叫びながらこちらに走って向かってくるのは謹慎中であるはずの市浦君だった。彼は唖然としている俺のところまでやって来て、勢いよく荒木と引き離した。

「先生、大丈夫ですか!」

「な、何故……」

「先生がこいつらに囲まれてるってうちのクラスに聞いて……走って飛んできたんです!」

ぜぇぜぇと息を切らしながらも俺を背後に隠し周りの生徒を威嚇する。俺は自習を抜け出してきた彼を怒るべきだったのかもしれないが最早それどころではなかった。

「てめぇ市浦……何しに来やがった」

余目君が完全にキレた様子で突然現れた市浦君にガンを飛ばす。それに呼応するように周りの荒木一派も立ち上がり、一触即発の雰囲気だ。

「お前ら、やめろ」

リンチでも始まったら全力で止めなければと身構えていたら、荒木の一声で全員が止まる。立ち上がった荒木は市浦君の前まで来ると冷たい視線で彼を見下ろした。

「こいつの相手は俺がする。お前らの加勢は必要ねえ」

「いやいやいや、二人とも落ち着きましょうよ」

「先生、どこか怪我は……この男に何かされませんでしたか!」

「何もされてません。大丈夫ですから」

荒木は自分の威厳を保つために、市浦君は俺を守るために必死だ。人の話を聞く余裕もない二人をどうやって止めるべきなのか。

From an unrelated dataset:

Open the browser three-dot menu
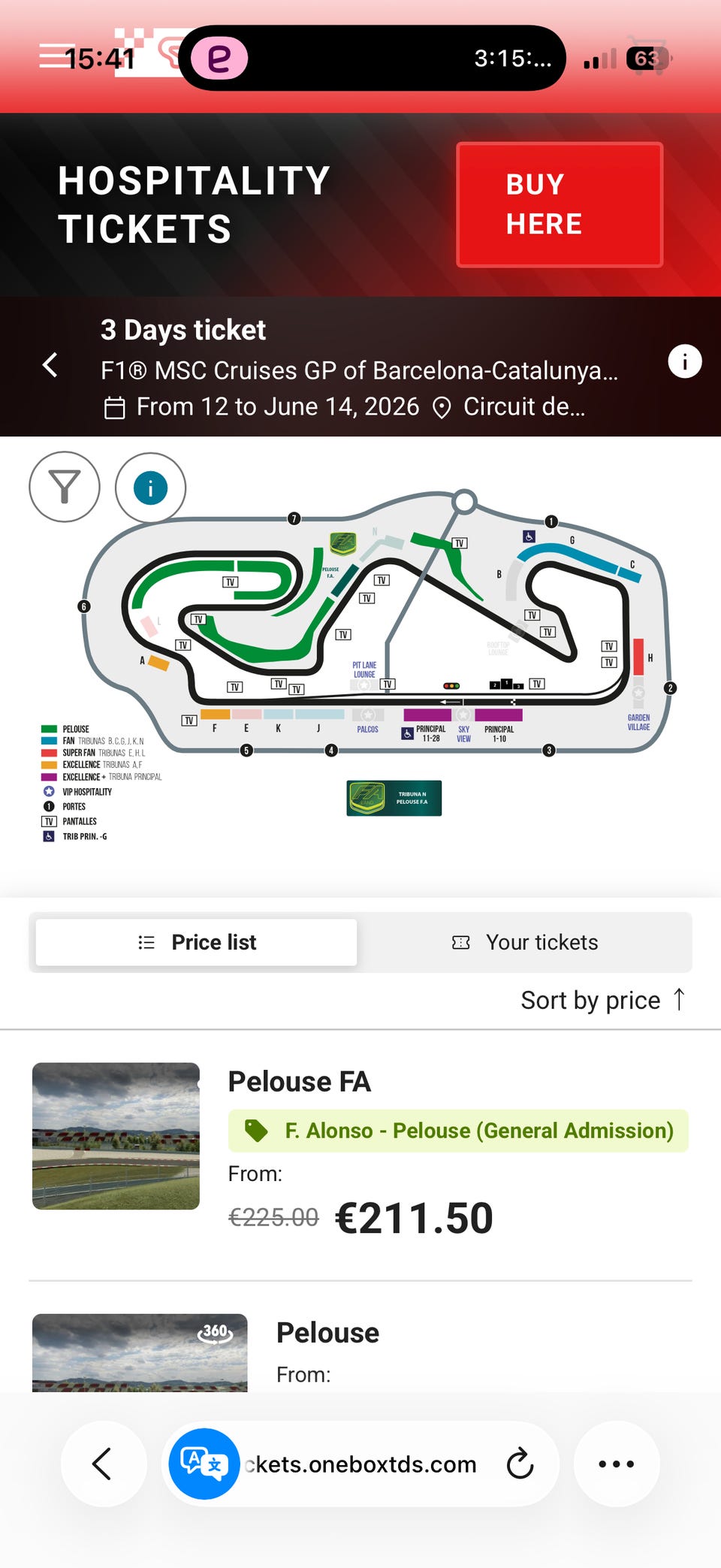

「お前ら山田先生を集団で追い詰めて何をする気だったんだ。……返事しだいじゃ許さないぞ」

「俺が自分の女をどうしようと関係ねえだろ」

「先生はお前のじゃない!」

「てめぇのもんでもねえんだから、口出しすんな」

「するよ。俺は先生が好きだ」

彼の公開告白に俺は開いた口が塞がらない。荒木の背後にいた余目君達も同様のリアクションだった。

「だからって王子様気取りか? 笑わせるな」

「先生は俺がもらう。お前なんかにはわたさない」

断固とした彼の発言に荒木が静かにキレたのがわかった。市浦君に向かって振り下ろされそうになった手を、咄嗟に掴んで止めた。

「荒木、やめなさい」

全力を出さないとデフのトップである彼は止められない。痛いくらい強く掴んでいる彼の手からミシミシと骨がきしむ音が聞こえる気がした。

「……離せ」

「彼を傷つけないでください」

何かしたら絶対に許さないという顔で荒木に脅しをかける。恐らくそれが彼を完全に怒らせてしまったらしく、彼は勢いよく腕を振り払うと俺に全力で襲いかかってきた。このままではやられる、と本能で察知した俺は彼の襟首を掴み、腰を落として重心を変え懐に入り込こむ。そして荒木が理解するより先に彼の身体を投げ飛ばした。

もちろん怪我をしないように芝生の上に転がしたのだが、反応できてなかった荒木は技をもろにくらってしまう。俺は彼が反撃できないようにそのまま寝技に持ち込んだ。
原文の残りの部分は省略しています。